Advertisement

A chapter that’s all but forgotten: When the Civil War came west

Union soldiers attack Confederate cavalrymen during an reenactment of the Battle of Picacho Pass.
(Wally Skalij / Los Angeles Times)
Share
Los Angeles Times Staff Writer

Things hadn’t gone according to plan — do they ever in war? — and now, Lt. James Barrett was going to make them right. The cavalry officer and his dozen or so men would rescue his colleague, Capt. William McCleave, from those nettlesome rebels hiding near Picacho Peak, and McCleave would be returned to his rightful place with the California Volunteers and regulars.

The honor of California, a state that contributed more than 15,000 troops to the Union war effort, was at stake. But more than that, if the Confederates won control of the Southwest, riches from the gold, silver and copper mines would go to President Jefferson Davis and his fledgling nation. The Confederates would have access to the ports of Los Angeles and San Francisco, facilitating trade and diverting Union resources. And perhaps most important, the gray coats would have room to expand their new nation, creating a vast land and possibly winning the support of European nations.

If the Confederacy succeeded in building the Southwest into an empire, the Union was finished.

Advertisement

Barrett, more than likely, was focused on freeing McCleave, but perhaps he also felt the weight of the nation’s future. And perhaps this is why Barrett, an experienced officer, made the mistake that buoyed the sagging rebel forces in what many consider the westernmost battle of the war. His error was costly but not fatal to the Union. The same could not be said of him. He is still out here, buried, it’s said, by Interstate 10, along with some of the most interesting and underappreciated history of the American Civil War.

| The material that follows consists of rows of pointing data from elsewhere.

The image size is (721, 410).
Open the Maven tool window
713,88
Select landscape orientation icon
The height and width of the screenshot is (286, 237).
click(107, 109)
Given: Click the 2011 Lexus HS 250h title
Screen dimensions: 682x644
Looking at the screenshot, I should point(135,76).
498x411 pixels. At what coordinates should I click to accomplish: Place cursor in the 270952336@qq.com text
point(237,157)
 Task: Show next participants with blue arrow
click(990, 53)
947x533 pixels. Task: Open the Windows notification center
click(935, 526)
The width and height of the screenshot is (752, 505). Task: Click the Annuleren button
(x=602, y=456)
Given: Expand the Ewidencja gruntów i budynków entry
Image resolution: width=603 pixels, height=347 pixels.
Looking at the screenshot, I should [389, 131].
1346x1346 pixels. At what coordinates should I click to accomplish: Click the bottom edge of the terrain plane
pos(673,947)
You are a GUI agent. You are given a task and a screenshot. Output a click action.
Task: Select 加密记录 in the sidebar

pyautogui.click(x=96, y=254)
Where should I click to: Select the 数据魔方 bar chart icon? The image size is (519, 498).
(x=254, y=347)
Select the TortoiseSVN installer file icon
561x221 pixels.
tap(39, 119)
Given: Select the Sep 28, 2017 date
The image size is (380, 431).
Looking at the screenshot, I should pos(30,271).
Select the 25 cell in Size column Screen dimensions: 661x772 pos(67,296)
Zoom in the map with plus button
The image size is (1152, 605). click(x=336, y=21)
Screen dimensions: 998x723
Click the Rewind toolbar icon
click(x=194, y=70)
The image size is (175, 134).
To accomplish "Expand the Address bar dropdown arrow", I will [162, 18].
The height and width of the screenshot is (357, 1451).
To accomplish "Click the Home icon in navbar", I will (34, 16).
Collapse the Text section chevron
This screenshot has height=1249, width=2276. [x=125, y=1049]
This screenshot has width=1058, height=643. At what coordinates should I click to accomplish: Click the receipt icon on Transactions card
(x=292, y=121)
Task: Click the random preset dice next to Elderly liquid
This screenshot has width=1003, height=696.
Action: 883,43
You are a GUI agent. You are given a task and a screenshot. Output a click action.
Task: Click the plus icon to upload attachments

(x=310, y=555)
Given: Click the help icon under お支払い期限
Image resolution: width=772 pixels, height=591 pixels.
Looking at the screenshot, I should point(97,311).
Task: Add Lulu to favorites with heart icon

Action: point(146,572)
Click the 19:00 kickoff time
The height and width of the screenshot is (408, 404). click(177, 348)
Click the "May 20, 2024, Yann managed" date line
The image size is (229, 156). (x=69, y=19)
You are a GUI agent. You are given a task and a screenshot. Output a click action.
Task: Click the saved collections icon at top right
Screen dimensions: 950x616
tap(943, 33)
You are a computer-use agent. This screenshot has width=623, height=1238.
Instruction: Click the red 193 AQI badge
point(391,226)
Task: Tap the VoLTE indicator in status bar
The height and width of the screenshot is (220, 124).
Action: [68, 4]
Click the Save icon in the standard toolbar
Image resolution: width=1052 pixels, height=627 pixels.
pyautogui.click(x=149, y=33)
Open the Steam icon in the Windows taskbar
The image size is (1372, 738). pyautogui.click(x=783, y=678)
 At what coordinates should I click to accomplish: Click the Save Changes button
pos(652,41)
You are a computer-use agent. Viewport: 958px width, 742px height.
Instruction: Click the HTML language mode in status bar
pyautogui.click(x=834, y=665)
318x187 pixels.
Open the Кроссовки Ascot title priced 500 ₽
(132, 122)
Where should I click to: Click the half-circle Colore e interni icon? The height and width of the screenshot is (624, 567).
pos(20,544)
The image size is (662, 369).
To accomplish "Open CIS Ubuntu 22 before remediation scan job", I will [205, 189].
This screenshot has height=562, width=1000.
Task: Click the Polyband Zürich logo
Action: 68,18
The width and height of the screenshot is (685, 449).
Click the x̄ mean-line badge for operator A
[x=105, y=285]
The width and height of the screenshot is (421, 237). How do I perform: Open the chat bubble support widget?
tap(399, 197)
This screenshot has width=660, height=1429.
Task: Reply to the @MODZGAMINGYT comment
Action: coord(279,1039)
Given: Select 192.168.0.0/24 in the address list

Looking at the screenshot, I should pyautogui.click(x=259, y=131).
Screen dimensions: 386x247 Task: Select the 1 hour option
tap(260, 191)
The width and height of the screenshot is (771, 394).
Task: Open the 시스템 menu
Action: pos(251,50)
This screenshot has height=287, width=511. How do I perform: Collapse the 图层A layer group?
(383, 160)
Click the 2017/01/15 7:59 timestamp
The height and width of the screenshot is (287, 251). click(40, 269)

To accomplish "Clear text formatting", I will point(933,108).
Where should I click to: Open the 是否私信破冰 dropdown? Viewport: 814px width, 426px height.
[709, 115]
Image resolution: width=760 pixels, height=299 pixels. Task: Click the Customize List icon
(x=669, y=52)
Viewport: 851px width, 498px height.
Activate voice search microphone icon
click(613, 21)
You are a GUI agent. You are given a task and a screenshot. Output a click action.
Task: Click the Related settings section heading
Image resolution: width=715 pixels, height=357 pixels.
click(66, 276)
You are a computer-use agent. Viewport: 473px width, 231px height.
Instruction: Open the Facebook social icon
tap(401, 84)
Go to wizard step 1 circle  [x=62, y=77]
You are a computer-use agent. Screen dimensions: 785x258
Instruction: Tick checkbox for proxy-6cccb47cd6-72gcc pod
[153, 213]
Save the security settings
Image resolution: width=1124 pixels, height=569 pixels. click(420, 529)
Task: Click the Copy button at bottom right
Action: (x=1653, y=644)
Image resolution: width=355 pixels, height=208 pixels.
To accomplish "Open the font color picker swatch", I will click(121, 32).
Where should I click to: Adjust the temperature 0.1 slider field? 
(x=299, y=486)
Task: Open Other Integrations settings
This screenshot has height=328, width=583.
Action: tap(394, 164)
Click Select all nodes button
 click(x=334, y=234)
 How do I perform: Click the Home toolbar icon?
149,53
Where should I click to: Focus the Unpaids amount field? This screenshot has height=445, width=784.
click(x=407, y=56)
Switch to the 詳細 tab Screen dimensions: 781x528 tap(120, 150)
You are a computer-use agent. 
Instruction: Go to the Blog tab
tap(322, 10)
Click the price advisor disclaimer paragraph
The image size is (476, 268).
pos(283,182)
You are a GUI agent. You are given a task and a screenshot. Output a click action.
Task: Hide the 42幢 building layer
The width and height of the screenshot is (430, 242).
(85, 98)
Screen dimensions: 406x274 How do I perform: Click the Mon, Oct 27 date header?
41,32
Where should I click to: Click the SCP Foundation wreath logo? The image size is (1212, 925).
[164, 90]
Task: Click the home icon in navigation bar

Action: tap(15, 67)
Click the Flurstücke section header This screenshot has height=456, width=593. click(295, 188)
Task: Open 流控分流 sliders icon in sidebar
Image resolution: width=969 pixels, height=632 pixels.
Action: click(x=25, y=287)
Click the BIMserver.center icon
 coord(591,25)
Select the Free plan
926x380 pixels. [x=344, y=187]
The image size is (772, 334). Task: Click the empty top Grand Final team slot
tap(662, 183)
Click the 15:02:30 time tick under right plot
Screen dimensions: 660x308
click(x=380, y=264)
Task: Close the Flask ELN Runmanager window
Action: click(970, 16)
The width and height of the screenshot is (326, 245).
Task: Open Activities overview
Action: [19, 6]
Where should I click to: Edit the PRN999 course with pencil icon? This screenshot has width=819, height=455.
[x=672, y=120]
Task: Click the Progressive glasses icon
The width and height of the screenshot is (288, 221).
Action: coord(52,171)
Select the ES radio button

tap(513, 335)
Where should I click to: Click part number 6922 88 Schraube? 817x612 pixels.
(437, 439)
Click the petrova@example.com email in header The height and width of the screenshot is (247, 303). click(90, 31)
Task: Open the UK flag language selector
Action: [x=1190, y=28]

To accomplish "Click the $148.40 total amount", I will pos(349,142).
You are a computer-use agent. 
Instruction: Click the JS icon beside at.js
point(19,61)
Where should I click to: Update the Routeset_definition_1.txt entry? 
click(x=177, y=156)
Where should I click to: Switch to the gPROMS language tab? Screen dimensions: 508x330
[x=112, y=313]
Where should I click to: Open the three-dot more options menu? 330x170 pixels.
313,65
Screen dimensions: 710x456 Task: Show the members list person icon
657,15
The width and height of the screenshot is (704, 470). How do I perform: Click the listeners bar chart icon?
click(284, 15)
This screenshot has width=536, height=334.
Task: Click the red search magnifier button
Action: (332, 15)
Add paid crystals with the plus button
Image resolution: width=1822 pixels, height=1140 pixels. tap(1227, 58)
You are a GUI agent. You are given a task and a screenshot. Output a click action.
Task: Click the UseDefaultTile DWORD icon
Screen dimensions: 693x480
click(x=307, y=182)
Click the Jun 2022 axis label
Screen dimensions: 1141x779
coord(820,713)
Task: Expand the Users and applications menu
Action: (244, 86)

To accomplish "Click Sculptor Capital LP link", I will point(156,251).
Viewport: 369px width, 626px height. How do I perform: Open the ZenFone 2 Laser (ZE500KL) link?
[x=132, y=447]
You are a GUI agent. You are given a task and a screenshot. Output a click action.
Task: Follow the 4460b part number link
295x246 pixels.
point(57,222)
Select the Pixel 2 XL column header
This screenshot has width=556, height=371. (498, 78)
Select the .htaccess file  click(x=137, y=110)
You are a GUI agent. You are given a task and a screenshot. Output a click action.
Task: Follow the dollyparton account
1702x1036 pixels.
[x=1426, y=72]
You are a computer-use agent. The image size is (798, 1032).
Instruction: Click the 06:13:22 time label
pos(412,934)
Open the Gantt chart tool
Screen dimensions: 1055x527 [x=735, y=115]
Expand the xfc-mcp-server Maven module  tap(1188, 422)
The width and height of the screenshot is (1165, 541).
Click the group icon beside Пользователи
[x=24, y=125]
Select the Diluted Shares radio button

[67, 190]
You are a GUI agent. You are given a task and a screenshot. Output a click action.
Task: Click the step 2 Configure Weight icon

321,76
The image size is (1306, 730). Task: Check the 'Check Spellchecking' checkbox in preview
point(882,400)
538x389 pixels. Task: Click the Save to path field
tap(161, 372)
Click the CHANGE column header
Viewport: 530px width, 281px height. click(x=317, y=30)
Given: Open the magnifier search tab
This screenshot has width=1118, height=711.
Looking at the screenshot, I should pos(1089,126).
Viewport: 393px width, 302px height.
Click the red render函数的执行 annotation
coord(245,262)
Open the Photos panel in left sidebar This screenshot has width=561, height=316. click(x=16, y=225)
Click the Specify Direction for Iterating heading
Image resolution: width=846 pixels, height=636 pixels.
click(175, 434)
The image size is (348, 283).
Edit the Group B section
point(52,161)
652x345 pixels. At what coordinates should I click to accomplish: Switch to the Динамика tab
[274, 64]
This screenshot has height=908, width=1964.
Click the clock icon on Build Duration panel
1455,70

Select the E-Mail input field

THE BEST WAY TO PICACHO PEAK, ARIZ.

From LAX, Southwest, United and American offer nonstop service to Tucson, and US Airways, Delta, United and Southwest offer connecting service (change of plane). Restricted round-trip fares begin at $254.

BATTLE SITES

Picacho Peak State Park, 15520 Picacho Peak Road, Picacho, Ariz.; (520) 466-3183. Regular admission to the park is $7 a car, $10 during the reenactment. Hiking and camping. Next year’s reenactment is scheduled for March 10 and 11.

Ft. Bowie National Historic Site, 3203 S. Old Fort Bowie Road Bowie, Ariz.; (520) 847-2500, https://www.nps.gov/fobo. The visitor center and the ruins of the fort are about a 11/2-mile hike from a parking lot. Along the way are other ruins, re-creation of a cemetery and an Apache camp. Admission is free.


War in the West

In Northern Virginia, where I spent some of my growing-up years, the Civil War is so entwined with day-to-day life that you cannot escape it. If proximity to Manassas, Va., and Gettysburg, Pa., weren’t reminder enough, there is always Abraham Lincoln’s statue, 125 tons of sorrow, at his memorial in the District of Columbia.

Advertisement

The ghosts of conflicts past reminded me endlessly of the country’s schism, but the absence of same in the West had left me feeling untethered. The Civil War defined a nation, but where was California’s bond?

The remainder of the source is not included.